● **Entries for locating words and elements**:
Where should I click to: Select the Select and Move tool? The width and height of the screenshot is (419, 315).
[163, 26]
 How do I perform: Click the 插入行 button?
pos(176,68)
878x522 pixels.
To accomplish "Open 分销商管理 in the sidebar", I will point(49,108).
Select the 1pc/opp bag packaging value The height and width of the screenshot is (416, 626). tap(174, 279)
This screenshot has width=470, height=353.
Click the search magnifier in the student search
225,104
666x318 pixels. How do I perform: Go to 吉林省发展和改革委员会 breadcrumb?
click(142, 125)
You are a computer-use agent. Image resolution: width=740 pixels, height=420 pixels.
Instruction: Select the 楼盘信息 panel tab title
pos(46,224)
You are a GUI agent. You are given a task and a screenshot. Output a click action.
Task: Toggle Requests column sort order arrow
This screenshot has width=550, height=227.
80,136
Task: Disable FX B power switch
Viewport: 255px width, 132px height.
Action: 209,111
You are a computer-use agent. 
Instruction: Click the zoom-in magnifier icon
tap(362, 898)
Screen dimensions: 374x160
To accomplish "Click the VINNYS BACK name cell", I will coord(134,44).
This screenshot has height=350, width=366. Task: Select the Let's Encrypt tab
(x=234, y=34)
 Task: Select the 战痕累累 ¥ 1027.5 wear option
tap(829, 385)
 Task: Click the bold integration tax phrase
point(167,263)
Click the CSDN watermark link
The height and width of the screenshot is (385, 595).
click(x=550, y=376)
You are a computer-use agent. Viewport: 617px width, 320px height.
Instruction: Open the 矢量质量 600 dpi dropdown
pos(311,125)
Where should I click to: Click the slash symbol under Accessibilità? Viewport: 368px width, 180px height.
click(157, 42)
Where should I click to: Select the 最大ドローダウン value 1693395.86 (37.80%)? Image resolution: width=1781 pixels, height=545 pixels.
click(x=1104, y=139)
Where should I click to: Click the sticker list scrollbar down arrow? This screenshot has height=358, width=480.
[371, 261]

● **AIM**: Render the listing above as a JSON array of strings with one string per line, skipping any blank lines.

● **REPLY TO THE TASK**:
[
  "Where should I click to: Select the Select and Move tool? The width and height of the screenshot is (419, 315).",
  "[163, 26]",
  " How do I perform: Click the 插入行 button?",
  "pos(176,68)",
  "878x522 pixels.",
  "To accomplish \"Open 分销商管理 in the sidebar\", I will point(49,108).",
  "Select the 1pc/opp bag packaging value The height and width of the screenshot is (416, 626). tap(174, 279)",
  "This screenshot has width=470, height=353.",
  "Click the search magnifier in the student search",
  "225,104",
  "666x318 pixels. How do I perform: Go to 吉林省发展和改革委员会 breadcrumb?",
  "click(142, 125)",
  "You are a computer-use agent. Image resolution: width=740 pixels, height=420 pixels.",
  "Instruction: Select the 楼盘信息 panel tab title",
  "pos(46,224)",
  "You are a GUI agent. You are given a task and a screenshot. Output a click action.",
  "Task: Toggle Requests column sort order arrow",
  "This screenshot has width=550, height=227.",
  "80,136",
  "Task: Disable FX B power switch",
  "Viewport: 255px width, 132px height.",
  "Action: 209,111",
  "You are a computer-use agent. ",
  "Instruction: Click the zoom-in magnifier icon",
  "tap(362, 898)",
  "Screen dimensions: 374x160",
  "To accomplish \"Click the VINNYS BACK name cell\", I will coord(134,44).",
  "This screenshot has height=350, width=366. Task: Select the Let's Encrypt tab",
  "(x=234, y=34)",
  " Task: Select the 战痕累累 ¥ 1027.5 wear option",
  "tap(829, 385)",
  " Task: Click the bold integration tax phrase",
  "point(167,263)",
  "Click the CSDN watermark link",
  "The height and width of the screenshot is (385, 595).",
  "click(x=550, y=376)",
  "You are a computer-use agent. Viewport: 617px width, 320px height.",
  "Instruction: Open the 矢量质量 600 dpi dropdown",
  "pos(311,125)",
  "Where should I click to: Click the slash symbol under Accessibilità? Viewport: 368px width, 180px height.",
  "click(157, 42)",
  "Where should I click to: Select the 最大ドローダウン value 1693395.86 (37.80%)? Image resolution: width=1781 pixels, height=545 pixels.",
  "click(x=1104, y=139)",
  "Where should I click to: Click the sticker list scrollbar down arrow? This screenshot has height=358, width=480.",
  "[371, 261]"
]